Она была настоящей женщиной, сложной, и эта сложность манила.
Приглушенный треск, как удар лошадиного копыта о камень, заставил Ахилла придержать Широна. Он пробежал прищуренными глазами по деревьям позади себя, все его чувства обострились. Там не было никакого постороннего движения, никакой неестественной тени. Тот, кто следовал за ним, умел прятаться. Это мог быть всего браконьер, ожидавший, когда он пройдет.
Однажды под Филипсбургом он попал в засаду в точно таком же лесу и к точно такому же молчаливому невидимому врагу.
Ахилл поднял бровь. Враги? Он мрачно улыбнулся и тронул коня, внимательно прислушиваясь к сигналам, за которыми он по-прежнему следил. Они были здесь. Едва заметные, но были.

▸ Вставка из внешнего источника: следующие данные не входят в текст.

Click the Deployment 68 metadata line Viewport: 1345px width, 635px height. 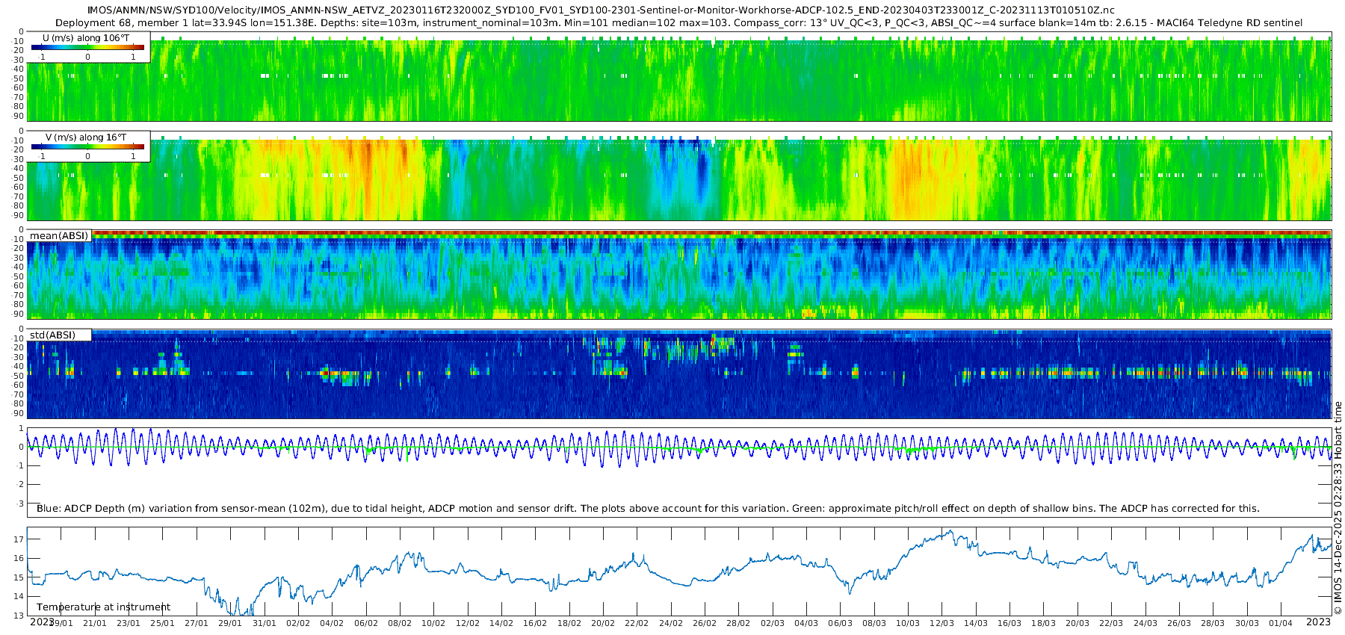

Он горько поблагодарил тех венгерских гусар, которые тогда поймали его в ловушку. Если бы не они, он не знал бы сейчас, за чем смотреть, не знал бы, что за ним следит графиня Баттяни.
Его постигло разочарование. Итак, в итоге она работала на Рашана. Зачем еще следить за ним? Вне всякого сомнения, именно это хотел сообщить ему Жан-Батист, ожидавший его впереди, но внимание Ахилла оставалось прикованным к тени позади.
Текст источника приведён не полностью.